Yelena paints my mouth with a color that could be a bruise or a blessing depending on the light, and she uses kohl on my eyes to make the brown look like burnished gold, then dusts my shoulders with a powder that smells like violets. By the time the gown settles and the red-and-silver ribbon glints and the slit proves its usefulness, I look like the kind of woman men write about and the kind of girl a grandmother can still recognize.

"You will be kind," Yelena says, smoothing the line of fabric over my hip, "and you will be ice when you need to be."

"I prefer snow," I say.

"I know," she answers and tucks a tiny sprig of pine into the braid as if to claim me for the season.

The house blooms hour by hour. Candles stand in ranks along the staircase like a procession of small saints. Musicians warm up in the gallery, their scales spilling like champagne bubbles. The first guests arrive with a murmur of expensive wool and good perfume, and the coat check becomes a theater of shrugged shoulders and practiced laughter. I stand at the top of the main staircase and pretend I'm a painting, then I descend because a painting cannot offer its hand to the mayor's wife and ask how her mother's hip is mending.

The Kirov winter gala dresses tradition for modern cameras. Place cards bear the family crest beside a discreet QR pledge to the Foundation, gilt icons printed on thick stock, a glass votive glowing electric where beeswax once burned. Everyone here knows the performance, and everyone is practiced at pretending the stage is a church.

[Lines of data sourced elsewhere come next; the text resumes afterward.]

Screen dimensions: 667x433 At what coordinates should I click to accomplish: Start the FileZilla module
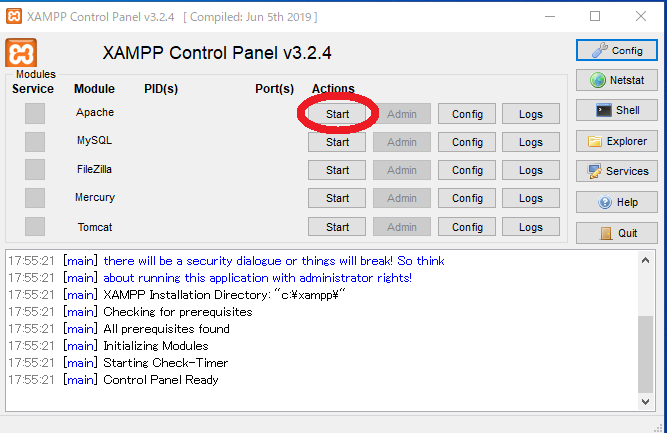[337, 170]
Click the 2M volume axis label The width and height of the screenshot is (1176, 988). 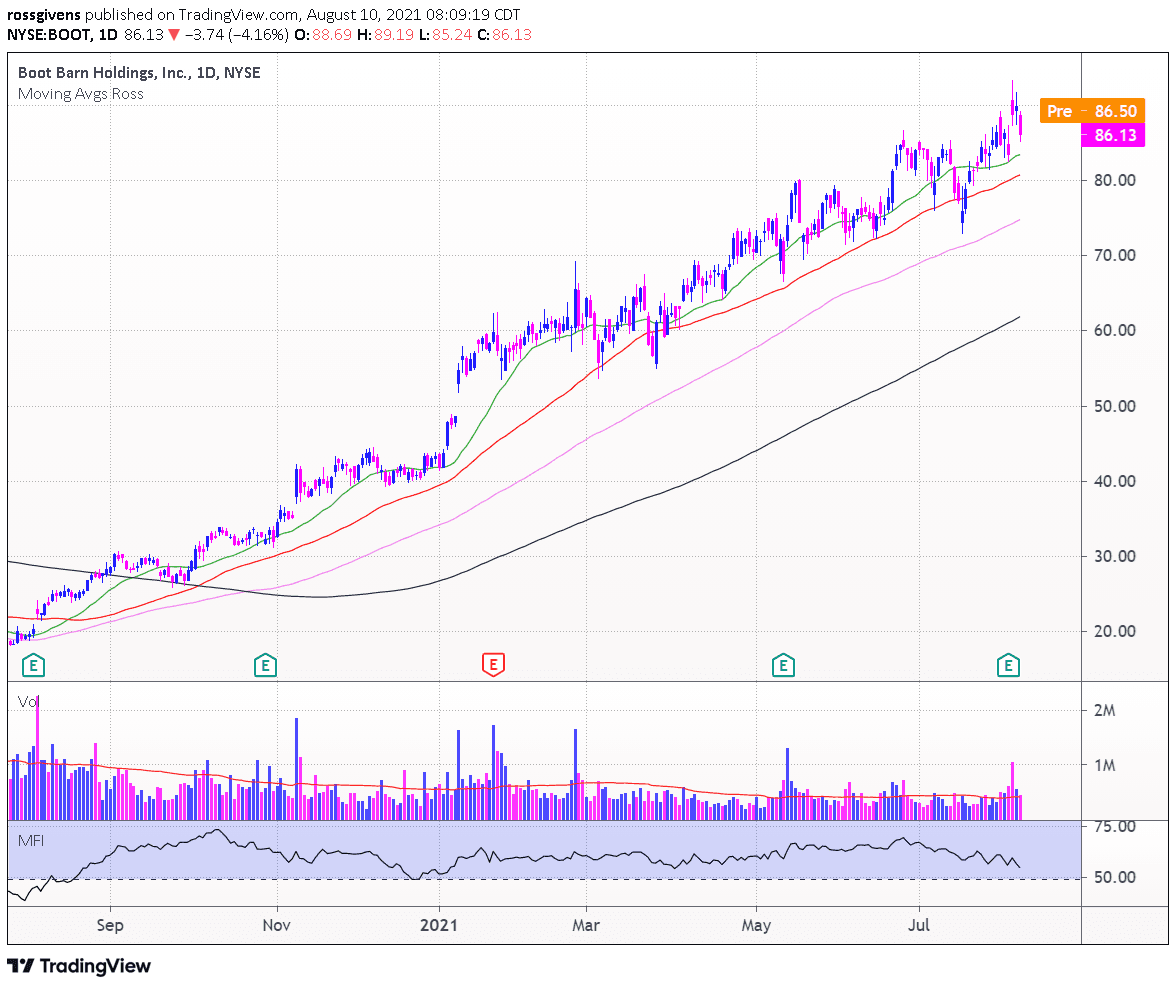pos(1106,711)
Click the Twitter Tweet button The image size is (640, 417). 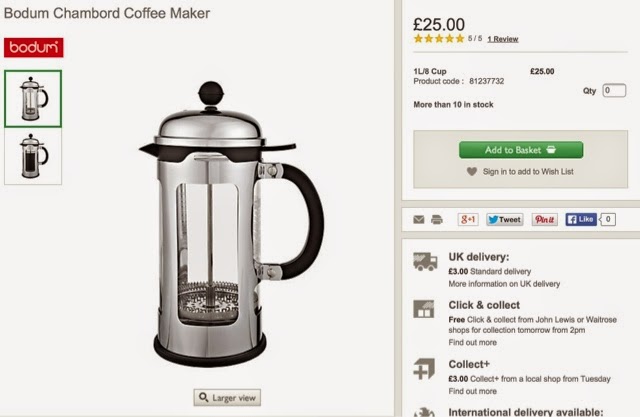[x=505, y=220]
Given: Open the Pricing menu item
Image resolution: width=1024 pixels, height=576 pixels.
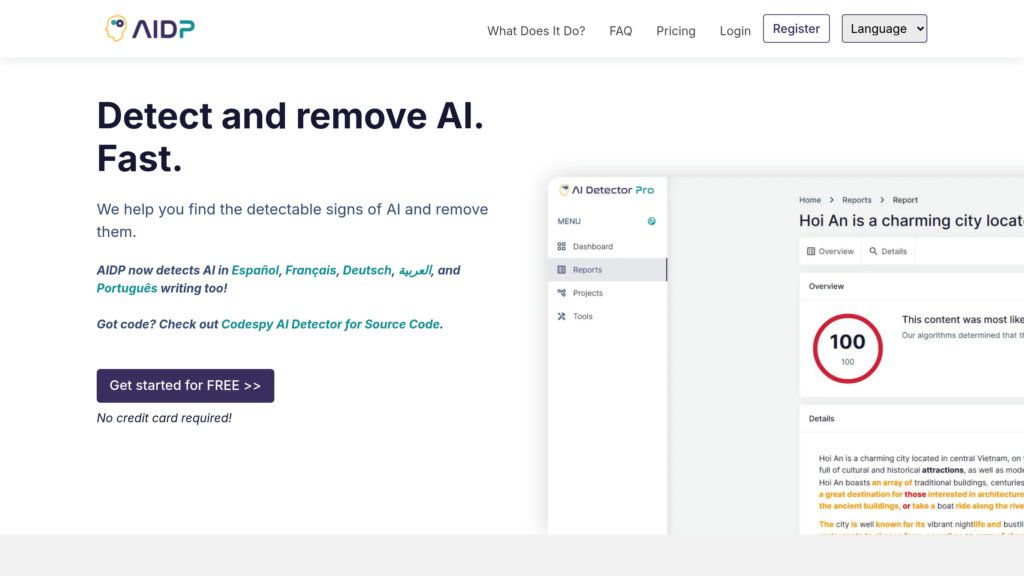Looking at the screenshot, I should (676, 31).
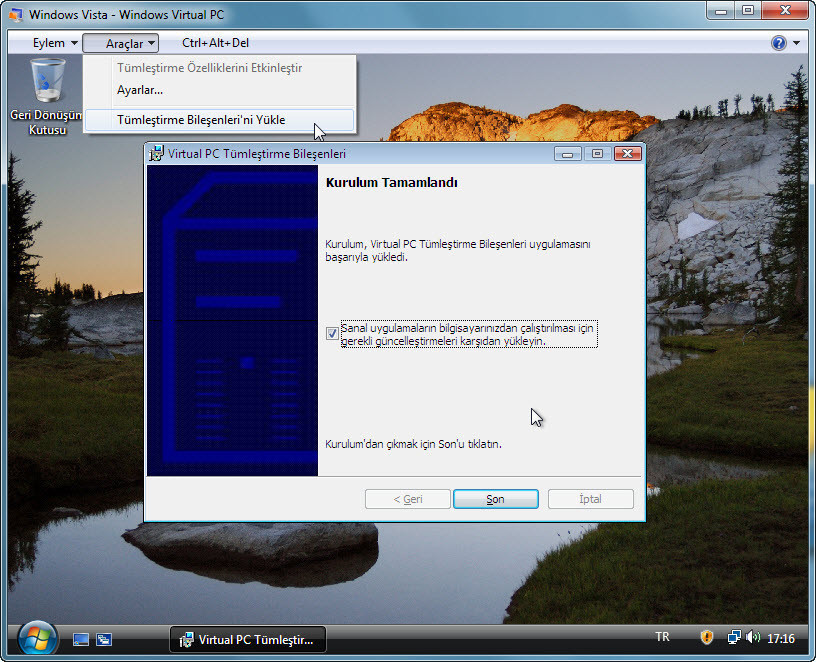Screen dimensions: 816x662
Task: Click the installer icon in the dialog title bar
Action: pyautogui.click(x=157, y=154)
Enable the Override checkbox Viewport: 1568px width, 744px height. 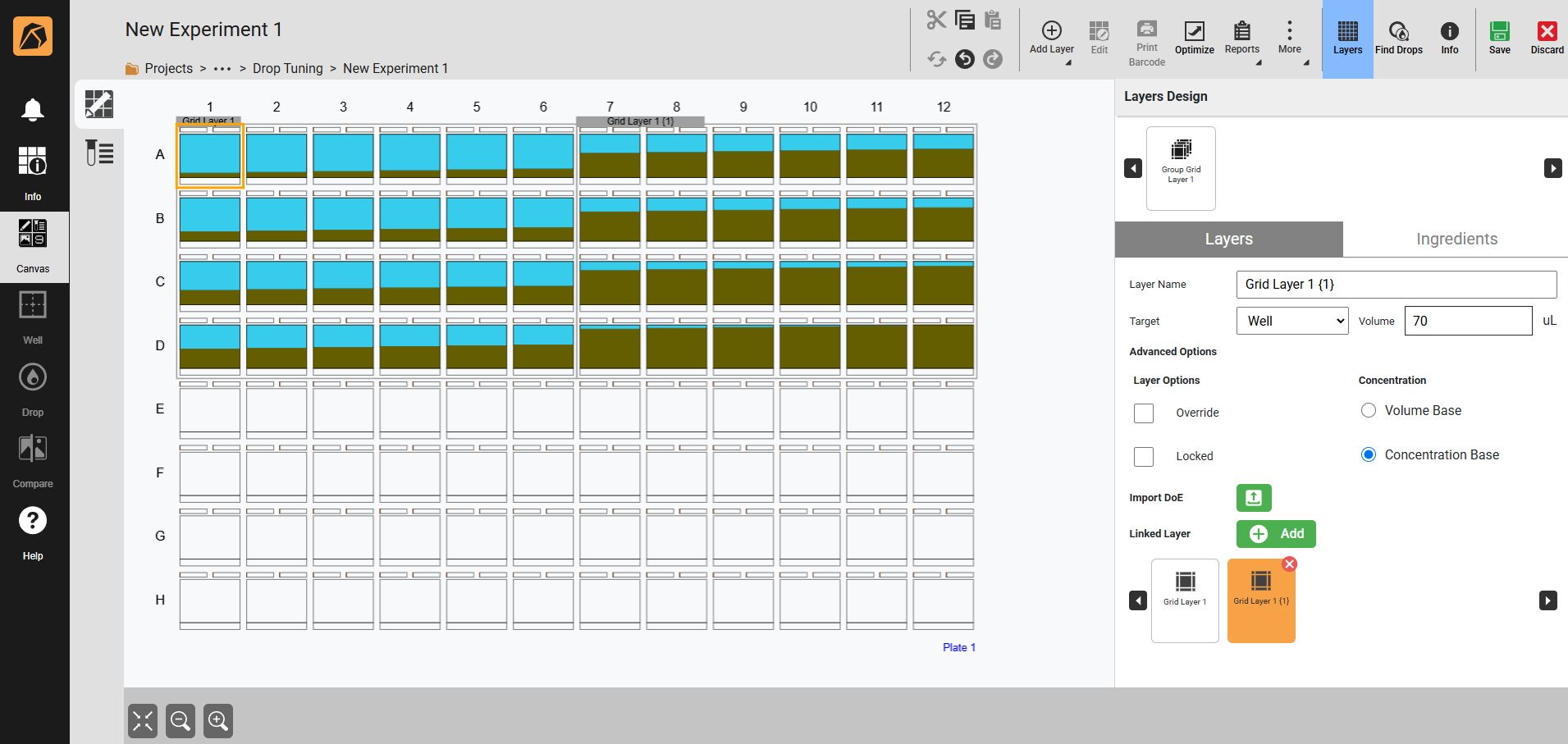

I move through it like a queen exiled in her palace, smiling with a mouth that can bite, making small talk with politicians whose hands are too soft and with Bratva sons whose hands are too eager. From the service corridor, the kitchen breathes dill and lemon, the steam of fish and warm bread, a quiet signal of family beneath the din. I let that scent anchor me. I deflect a compliment about my gown by praising a woman's earrings. I soothe a councilman who wants reassurance that my father will never retire. I pat the hand of a judge who looks tired enough to be honest. I gather pledges with charm and a careful ledger memory, and when one young heir tells me he would like to make a private donation, I tell him we accept checks with signatures and not promises with winks.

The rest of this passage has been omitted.